Como una de las mayores compañías de salud en EE. UU., UnitedHealth es bien conocida nacionalmente, intersectando con todos los aspectos de la industria de la salud, desde seguros y facturación hasta la red de médicos y farmacias, hasta convertirse en un gigante de $500 mil millones, y la 11ª compañía más grande a nivel global en términos de ingresos. Pero en el Reino Unido, UnitedHealth es prácticamente desconocida, principalmente porque no ha tenido mucho negocio al otro lado del charco, hasta hace seis meses.
Después de un proceso regulatorio de 16 meses que concluyó en octubre, la filial de UnitedHealth Optum UK, a través de una filial llamada Bordeaux UK Holdings II Limited, finalmente adquirió EMIS Health en un acuerdo de $1.5 mil millones. EMIS Health proporciona software que conecta a médicos con pacientes, permitiéndoles programar citas, solicitar recetas repetidas y más. Uno de estos servicios es Patient Access, que tiene aproximadamente 17 millones de usuarios registrados que en conjunto realizaron 1.4 millones de citas de médico de cabecera a través de la aplicación el año pasado y solicitaron más de 19 millones de recetas repetidas.
No hay nada que sugiera que los datos de los pacientes del Reino Unido estén en riesgo aquí, son subsidiarias diferentes, con configuraciones diferentes, bajo jurisdicciones diferentes. Pero según su testimonio en el Senado el miércoles, Witty culpó al hackeo del hecho de que desde que UnitedHealth adquirió Change Healthcare en 2022, no había actualizado sus sistemas, y dentro de esos sistemas había un servidor que no tenía habilitada la autenticación multifactor (MFA, por sus siglas en inglés).
Sabemos que los piratas informáticos robaron datos de salud usando "credenciales comprometidas" para acceder a un portal de Citrix de Change Healthcare que había sido destinado para que los empleados accedieran a las redes internas de forma remota. Increíblemente, Witty dijo que la compañía todavía estaba trabajando para entender por qué no se había habilitado MFA, dos meses después del ataque. Esto no inspira gran confianza para los profesionales y pacientes de la salud del Reino Unido que utilizan EMIS Health bajo los auspicios de sus nuevos propietarios.
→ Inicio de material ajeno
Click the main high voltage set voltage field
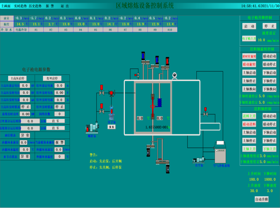The width and height of the screenshot is (280, 208). click(25, 86)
Esto no es un caso aislado.
Separadamente esta semana, el hacker de 25 años Aleksanteri Kivimäki fue condenado a más de seis años de prisión por infiltrarse en una empresa llamada Vastaamo en 2020, robar datos de salud pertenecientes a miles de pacientes finlandeses e intentar extorsionar y chantajear tanto a la empresa como a los pacientes afectados.
Ya sea que los ataques de ransomware resulten exitosos o no, son finalmente lucrativos: los pagos a los perpetradores supuestamente se duplicaron a más de $1 mil millones en 2023, un año récord en muchos aspectos. Durante su testimonio, Witty confirmó los informes anteriores de que UnitedHealth realizó un pago de rescate de $22 millones a sus hackers.
¿Por qué los grupos de ransomware están ganando tanto dinero?
Los datos de salud como una mercancía valiosa
Pero la mayor lección de todo esto es que los datos personales, especialmente los datos de salud, son una mercancía global enorme, y deben ser protegidos en consecuencia. Sin embargo, seguimos viendo una higiene de ciberseguridad increíblemente deficiente, lo que debería ser motivo de preocupación para todos.
Como escribió TechCrunch hace unos meses, cada vez es más difícil acceder incluso a la forma más básica de atención médica en el NHS financiado por el estado sin aceptar dar a empresas privadas acceso a tus datos, ya sea una multinacional de mil millones de dólares o una startup respaldada por capital de riesgo.
Puede haber razones operativas y prácticas legítimas por las que trabajar con el sector privado tenga sentido, pero la realidad es que tales asociaciones aumentan la superficie de ataque que los actores malintencionados pueden apuntar, independientemente de las obligaciones, políticas y promesas que una empresa pueda tener en vigor.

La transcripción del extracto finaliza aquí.